Onex to open London office

The firm has hired managing director Tony Morgan (pictured) from CPPIB to help identify ‘great opportunities in the European market’, according to Onex CEO Gerald Schwartz.

Onex Corporation will open an office in London, the firm’s third location outside of its Toronto headquarters and New York office.

Onex’s London office will be led by managing director Tony Morgan, who has joined from the Canada Pension Plan Investment Board where he was a vice president in the principal investing group and a member of the private investments investment committee. Prior to working at CPPIB, Morgan spent seven years in London at private equity firms Alchemy Partners and Permira.

Onex principal David Hirsch will also move from Toronto to work in the London office, which is expected to open by the fall and will likely be comprised of less than 10 professionals.

“We see great opportunities in the European market for investors like Onex and are pleased to have Tony, a British national and experienced investor,” Onex chief executive officer Gerald Schwartz said in a statement.

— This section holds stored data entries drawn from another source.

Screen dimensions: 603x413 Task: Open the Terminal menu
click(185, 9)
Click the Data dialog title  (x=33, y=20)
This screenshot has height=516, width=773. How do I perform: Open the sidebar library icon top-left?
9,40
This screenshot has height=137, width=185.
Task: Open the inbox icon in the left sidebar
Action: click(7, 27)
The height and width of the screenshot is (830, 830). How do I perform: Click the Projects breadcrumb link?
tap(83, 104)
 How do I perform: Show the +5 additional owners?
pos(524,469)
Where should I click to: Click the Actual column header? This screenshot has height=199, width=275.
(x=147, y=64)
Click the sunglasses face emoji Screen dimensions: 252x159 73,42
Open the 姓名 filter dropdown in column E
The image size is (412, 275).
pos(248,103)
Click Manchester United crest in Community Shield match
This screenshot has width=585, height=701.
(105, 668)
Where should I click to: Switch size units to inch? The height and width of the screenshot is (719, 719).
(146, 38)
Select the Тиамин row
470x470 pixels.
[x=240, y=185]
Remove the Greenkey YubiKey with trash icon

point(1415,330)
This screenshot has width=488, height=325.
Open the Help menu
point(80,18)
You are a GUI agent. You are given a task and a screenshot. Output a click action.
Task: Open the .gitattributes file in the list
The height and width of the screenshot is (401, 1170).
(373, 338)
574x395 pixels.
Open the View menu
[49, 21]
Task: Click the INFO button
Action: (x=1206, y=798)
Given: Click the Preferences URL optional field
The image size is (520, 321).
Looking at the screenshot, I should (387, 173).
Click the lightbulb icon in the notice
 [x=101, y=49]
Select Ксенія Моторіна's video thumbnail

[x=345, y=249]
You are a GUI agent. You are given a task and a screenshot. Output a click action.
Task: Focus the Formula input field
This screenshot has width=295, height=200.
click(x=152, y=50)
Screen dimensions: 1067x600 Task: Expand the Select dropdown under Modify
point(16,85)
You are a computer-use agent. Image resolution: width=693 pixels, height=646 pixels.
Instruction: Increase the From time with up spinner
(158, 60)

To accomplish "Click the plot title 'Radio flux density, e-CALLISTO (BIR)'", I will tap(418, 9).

Onex has historically not been an active investor in the UK or Europe, though the firm previously worked with Morgan in 2010 when it took UK engineering company Tomkins private alongside CPPIB for $4.7 billion – the largest buyout of the year. Onex’s most recent fund that collected $4.3 billion in 2009 has investments in four companies, all of which are headquartered in the US.

Onex managing director Seth Mersky told Private Equity International the firm’s London office would likely spend the majority of its time looking for opportunities in the UK, German and French markets.

The firm’s expansion into Europe and addition of Morgan comes roughly two months after the announcement that Onex managing director Andrew Sheiner, who also oversaw ONCAP, would be leaving the firm effective 30 June. The firm has yet to hire a replacement for Sheiner.

Onex manages private equity, real estate and credit securities investments, managing approximately C$14 billion (€10.8 billion, $13.7 billion) of which C$10 billion is third-party capital.